I’ll put it this way: in the average GRE scores by intended field, education ranks below philosophy & STEM in every subtest, and various forms of education rank very low (early childhood education is, out of 50 groups, second from the bottom in 2 subtests and fifth from the bottom in the last subtest).
Average GRE is useless. Elementary teachers have far lower GRE scores than secondary school teachers, and are about average in verbal and below average in math. Secondary school content teachers are above average in verbal and average in math. However, close to half of all secondary school teachers get higher than 600 on the math section, which is more than the number of math and science teachers. While I suppose it’s possible that math and science teachers have terrible math scores and the English/history teachers are scoring those 600+ scores, I’m figuring it’s far more likely that math and science high school teachers have eminently respectable GRE scores in math, and that English/history teachers have higher than average verbal.

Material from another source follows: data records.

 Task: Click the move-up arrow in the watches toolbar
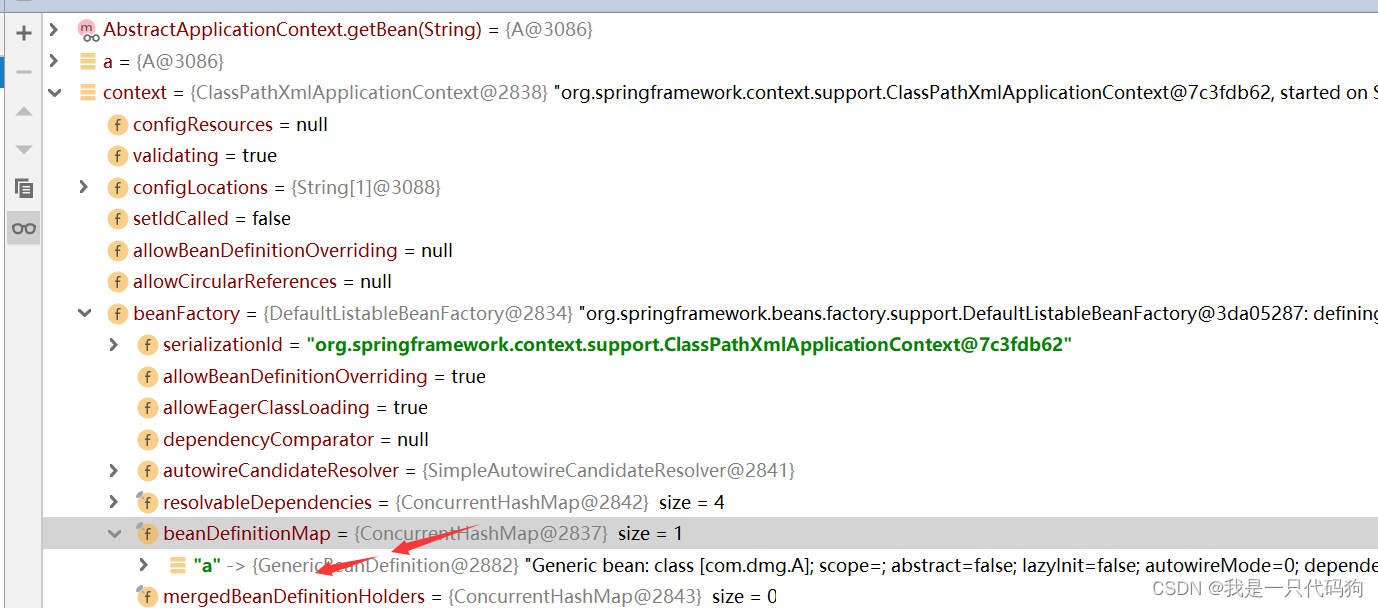[23, 111]
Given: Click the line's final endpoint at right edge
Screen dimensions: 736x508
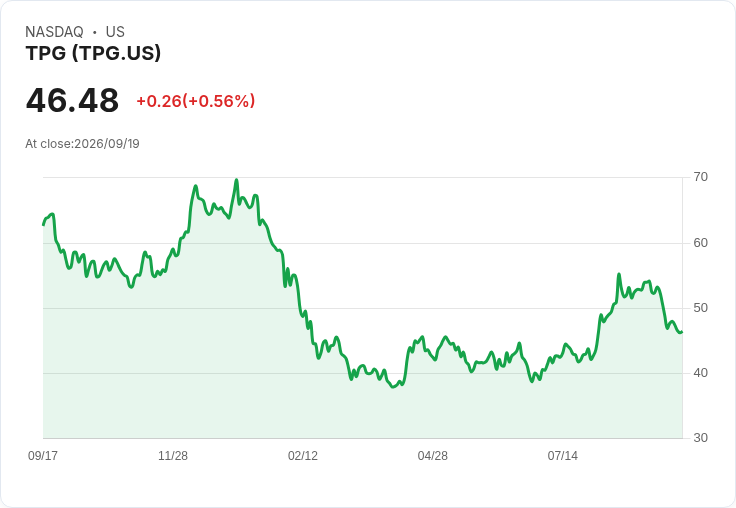Looking at the screenshot, I should [x=682, y=332].
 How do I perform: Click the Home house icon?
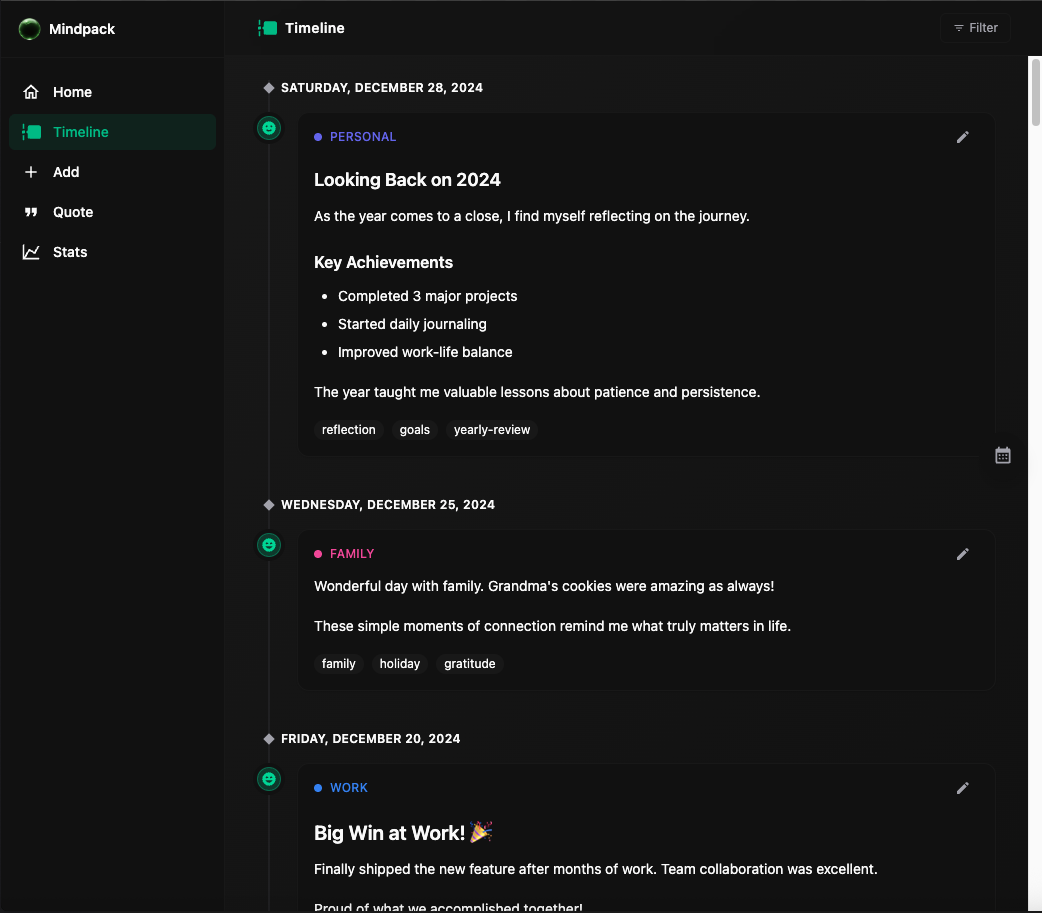pyautogui.click(x=31, y=92)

Anyone who claims that teachers are stupid is using propaganda instead of ETS data.
Not surprising, given my experience. Most religion majors I’ve met were relatively smart and often made fun of the more fundamentalist/evangelical types who typically were turned off by their religion classes. Religion majors seemed like philosophy-lite majors (which is consistent with the rankings).
Edit: Also, relative to Religion, econ has a bunch of poor english speakers that pull the other two categories down. (Note: the “analytical” section is/was actually a couple of very short essays)

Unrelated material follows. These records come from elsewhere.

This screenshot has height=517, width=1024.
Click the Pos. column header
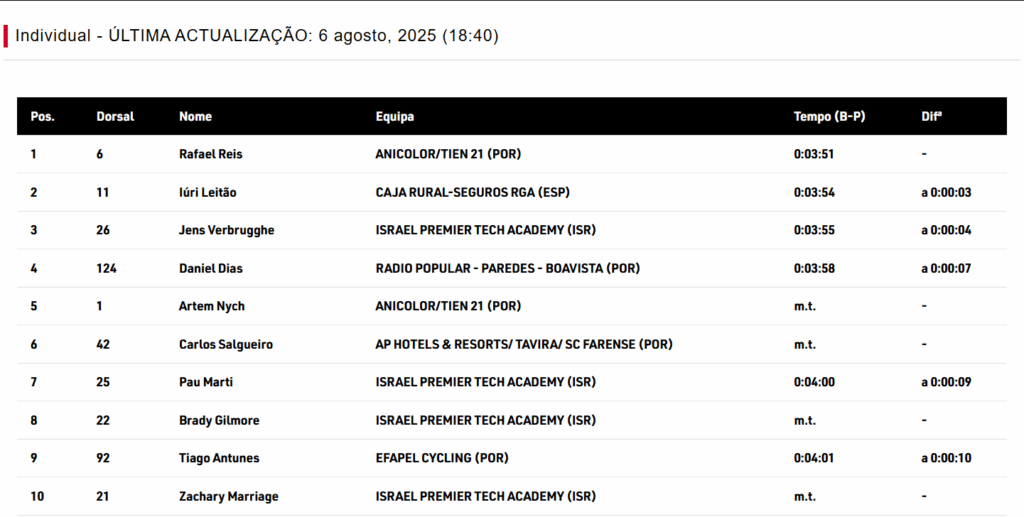point(42,116)
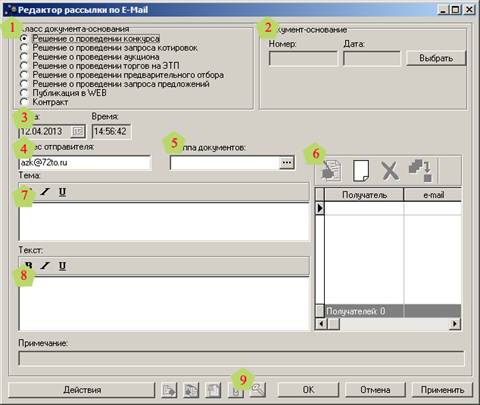Click the sender address field azk@72to.ru
Screen dimensions: 480x405
(x=85, y=163)
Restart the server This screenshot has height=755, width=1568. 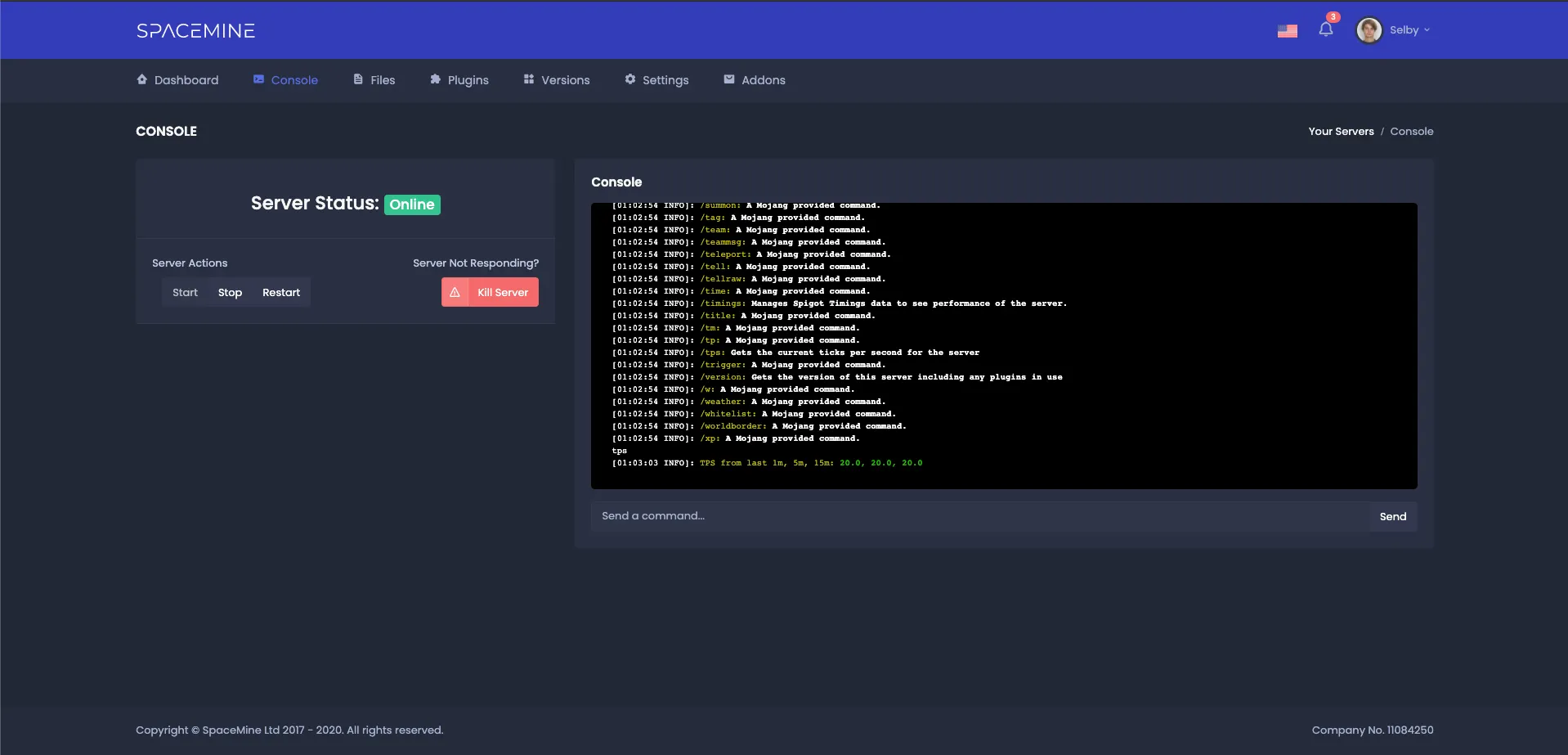click(281, 293)
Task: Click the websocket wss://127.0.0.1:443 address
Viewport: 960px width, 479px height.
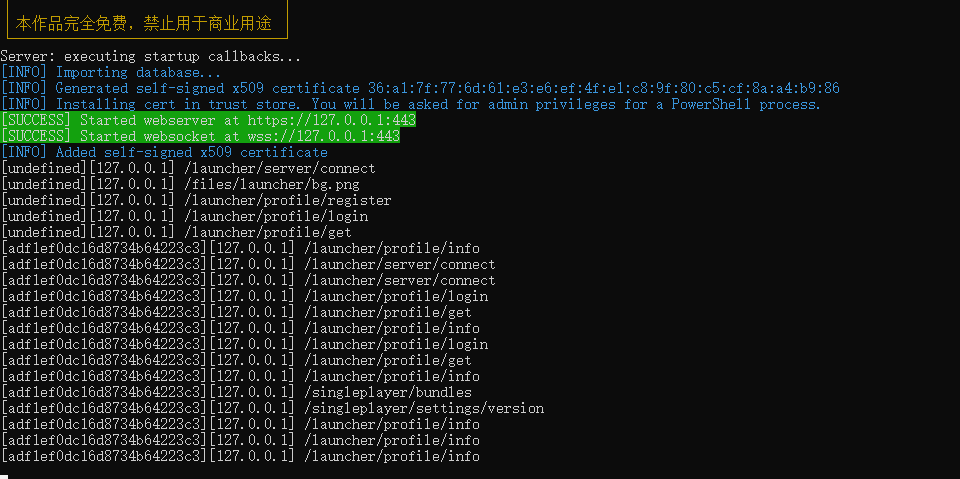Action: tap(324, 137)
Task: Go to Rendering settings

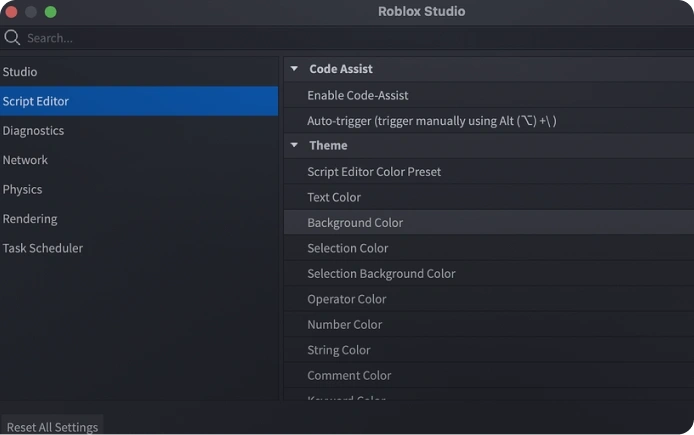Action: point(139,219)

Also, Economics is only quantitatively better than Religion.
Yes, given that economics is apparently one of the most lucrative fields around going by Caplan’s recent post on majors, it’s interesting that the econ students aren’t ranked even higher.
Another category that jumped out at me—see all the public/education/business administration near the bottom. These are the people running institutions. The world is the way it is for a reason.
I notice that I’m confused: the maximum score on the Quantitative section is 800 (at that time), and Ph.D. econ programs won’t even consider you if you’re under a 780. The quantitative exam is actually really easy for math types. When you sign up for the GRE, you get a free CD with 2 practice exams. When I took it, I took the first practice exam without studying at all and got a 760 or so on the quantitiative section (within 10 pts). After studying I got a 800 on the second practice exam and on the actual exam, I got a 790. The questions were basic algebra for the most part with a bit of calculus and basic stat at the top end and a tricky question here and there. The exam was easy—really easy. I was a math major at a tiny / terrible liberal arts school; nothing like MIT or any self respecting state school. So it seems like it should be easy for anyone with a halfway decent mathematics background.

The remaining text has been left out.